• [Exercise requirements]:
[1] In the forum thread on employer contributions, redo the passage from "How can we ensure" up to and including "those ideas coming...", with "Health Savings Account" changed to "Flexible Spending Account".
[2] For each statement about the forum thread on employer contributions, answer yes or no and quote the words that decide it. (a) The person who started the thread works in payroll. (b) One reply suggests letting the deduction go into arrears. (c) MannieJ says this is a first post on the forum.
[3] Translate this sentence from the forum thread on employer contributions into Spanish: "Next time they're paid, the deduction would catch-up."
[START OF Page extract]
Title: Employer Contribution Without Payroll
Description: How do you do it?
3monkeys - January 18, 2007 09:31 PM (GMT)
Bear with me here, I'm not a Payroll person. Here is the situation. We have an employer contribution (aka "deduction" in lawsonese) each employee that is signed up for a particular benefit is eligible to receive. However, if they do not get a paycheck, such as if on leave or a per diem employee, they employer deduction never comes out.
How can we ensure that every eligible employee gets the contribution/deduction (easy part) and have it still be accounted for as a transaction in the files associated with a regular payroll when they don't get a check (hard part)? Does anyone have a similar situation and how are you doing this?
Any info appreciated.
-GW
bmace - January 19, 2007 12:01 PM (GMT)
How about letting the "deduction" go into arrears. Next time they're paid, the deduction would catch-up.
3monkeys - January 19, 2007 02:57 PM (GMT)
That's a good idea, thanks. But in our situation we really need to get the company contribution out to the employee each payroll because it is for their Health Savings Account (HSA) and they most likely need that money while they're out. So the arrears wouldn't be good for this situation. Keep those ideas coming...
MannieJ - January 19, 2007 03:35 PM (GMT)
This will be my first stab at this great forum so HELLO everybody!!!
3Monkey,
I'm not a payroll guy either but I think you need to talk to your payroll/benefits Analyst.
[END OF Page extract]
[START OF Provided material]
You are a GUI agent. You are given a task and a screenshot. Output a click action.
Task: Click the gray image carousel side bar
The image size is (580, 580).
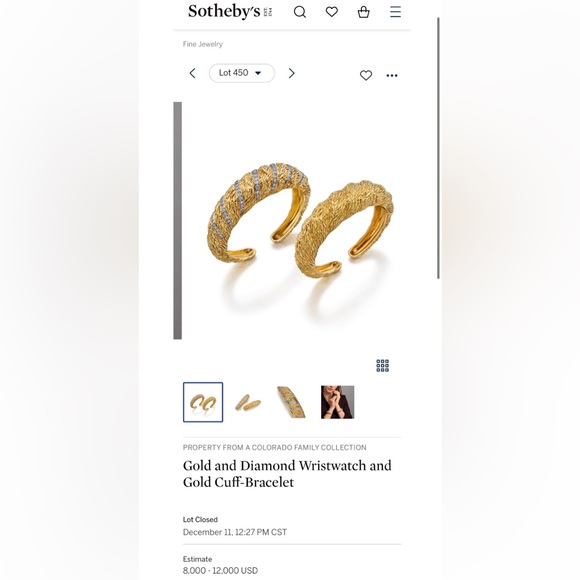[178, 220]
[END OF Provided material]
• [Answer list]:
[1]
How can we ensure that every eligible employee gets the contribution/deduction (easy part) and have it still be accounted for as a transaction in the files associated with a regular payroll when they don't get a check (hard part)? Does anyone have a similar situation and how are you doing this?
Any info appreciated.
-GW
bmace - January 19, 2007 12:01 PM (GMT)
How about letting the "deduction" go into arrears. Next time they're paid, the deduction would catch-up.
3monkeys - January 19, 2007 02:57 PM (GMT)
That's a good idea, thanks. But in our situation we really need to get the company contribution out to the employee each payroll because it is for their Flexible Spending Account (HSA) and they most likely need that money while they're out. So the arrears wouldn't be good for this situation. Keep those ideas coming...

[2]
(a) No: "Bear with me here, I'm not a Payroll person."
(b) Yes: "How about letting the "deduction" go into arrears."
(c) Yes: "This will be my first stab at this great forum so HELLO everybody!!!"

[3] La próxima vez que se les pague, la deducción se pondría al día.